Ebola Outbreak in the Congo Has Killed 500 People, Including 100 Children
Efforts to bring the crisis under control are being hampered by violent conflicts and widespread misconceptions about the infection
The Ebola outbreak that began in the Democratic Republic of Congo last year has killed close to 500 people—nearly 100 of whom are children. The crisis is showing no signs of slowing down; as CNN’s Rob Picheta reports, the number of new cases spiked last month, jumping from 20 to 40 reported infections per week.
More than 785 people are believed to have contracted Ebola over the past six months, with 731 of the cases confirmed, according to a statement from Save the Children. The virus is often deadly—it has a fatality rate of around 50 percent—and to date, 484 people in the DRC have lost their lives. Ninety-seven children are among the dead, 65 of whom were younger than five years old. The outbreak has not approached the disastrous mortality rates of the 2014-2016 Ebola crisis, which killed more than 11,000 people in West Africa, but it is the second-largest outbreak of the virus in history.
“We are at a crossroads,” says Heather Kerr, Save the Children’s Country Director in DRC. “If we don’t take urgent steps to contain this, the outbreak might last another six months, if not the whole year.”
Kerr added that efforts to stamp out the virus are being hampered by political instability in the DRC. North Kivu and Ituri, the two provinces affected by the outbreak, are wracked by violent conflicts, making it impossible for health workers to access certain communities and putting their own lives at risk. The dangerous situation has prompted the Centers for Disease Control and Prevention to pull its skilled Ebola experts from the outbreak zone. Health workers still on the ground have also been met with hostility and resistance due to widespread misconceptions about Ebola.
“People have disrupted funerals because they didn’t believe the deceased had succumbed to the virus,” Kerr says. “Aid workers were threatened because it was believed they spread Ebola. We have to scale up our efforts to reach out to the vocal youth and community leaders to build trust and to help us turn this tide. Treating the people who are sick is essential, but stopping Ebola from spreading further is just as important.”

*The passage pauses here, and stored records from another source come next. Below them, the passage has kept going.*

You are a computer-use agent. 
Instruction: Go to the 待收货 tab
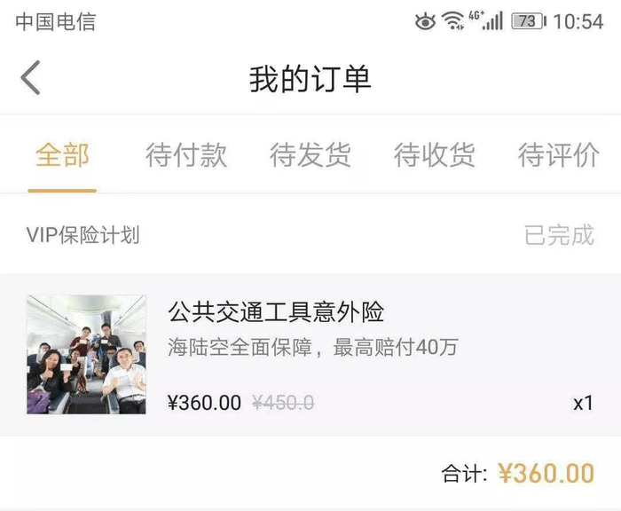[435, 155]
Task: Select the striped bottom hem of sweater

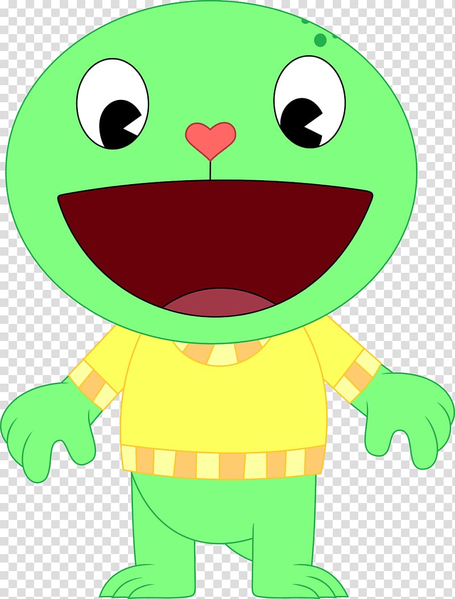Action: pos(222,463)
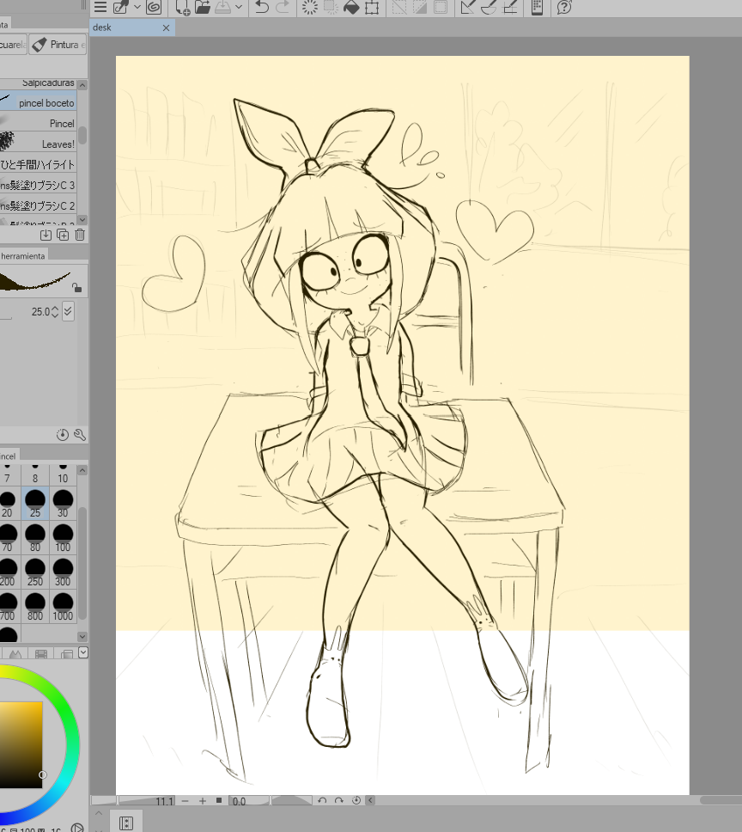Open the save options dropdown arrow
742x832 pixels.
click(239, 8)
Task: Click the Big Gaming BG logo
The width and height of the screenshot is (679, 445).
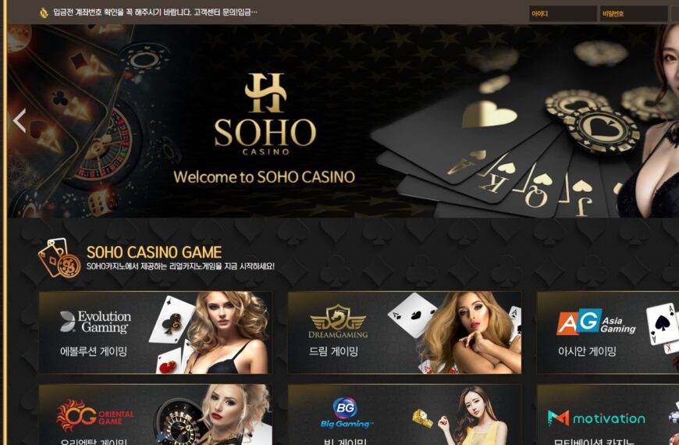Action: click(x=345, y=412)
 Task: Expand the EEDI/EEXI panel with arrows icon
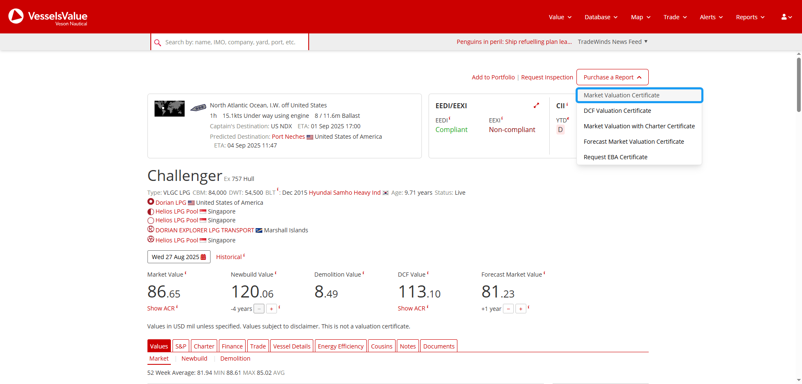click(536, 106)
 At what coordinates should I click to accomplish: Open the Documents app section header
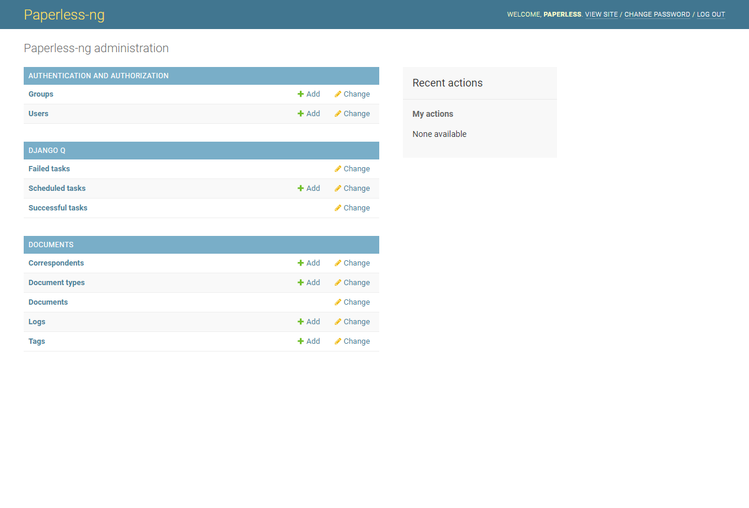(51, 245)
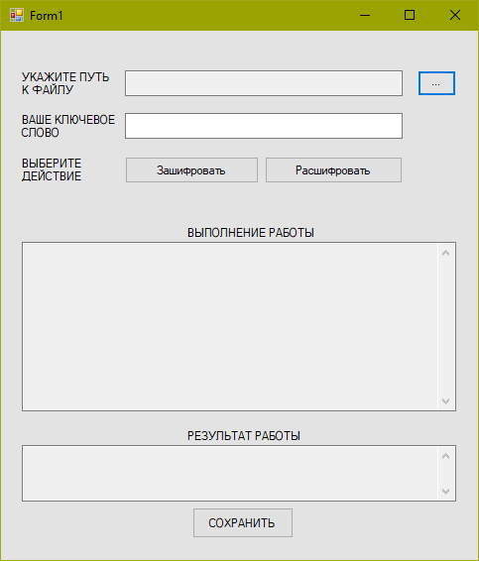The width and height of the screenshot is (479, 561).
Task: Click inside the ВЫПОЛНЕНИЕ РАБОТЫ text area
Action: 230,327
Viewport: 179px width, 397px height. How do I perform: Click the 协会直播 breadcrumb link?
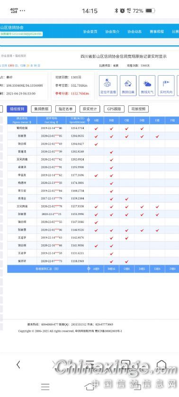coord(7,56)
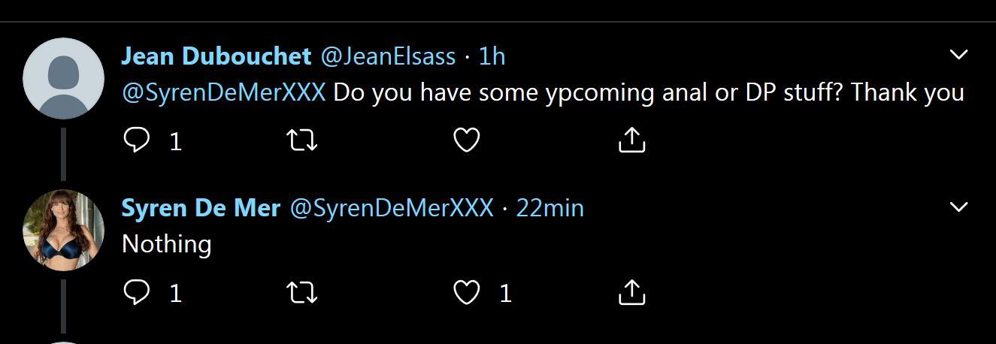Viewport: 996px width, 344px height.
Task: Reply to Jean Dubouchet's tweet
Action: [x=136, y=140]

The outbreak is currently contained within the DRC, but Save the Children notes that there is a real threat of the disease spilling over into neighboring Uganda, where “refugees from the DRC continue to arrive daily.” Amid this worrying situation, hope is resting on an investigational vaccine, rVSV-ZEBOV, which has not yet been licensed but has been shown to be safe and effective, according to the WHO. STAT’s Helen Branswell reported late last month that experts think they have enough of the vaccine to contain the outbreak; as of that time, the 64,000 doses of the vaccine had been administered, with an efficacy rate of more than 90 percent.
This relatively good news, however, has been tempered by recent reports that women in the DRC are being asked to provide sexual favors in exchange for the vaccine. The Ebola crisis has also rendered children particularly vulnerable to exploitation.
“Many children are being left alone [because of the virus] for different reasons.” says Marie-Claire Mbombo, a child protection officer for Save the Children. “In some cases, their parents are at the hospital, or working in the field. Other children were orphaned. Children left alone are at increased risk of sexual abuse or of having to work.”
Last week, health experts called on the WHO to declare the DRC’s Ebola crisis a “public health emergency of international concern.”
“A storm of detrimental factors complicates this event: armed conflict, political instability, and mass displacement,” they wrote in the Lancet. “The outbreak remains far from controlled, risking a long-term epidemic with regional, perhaps global, impacts.”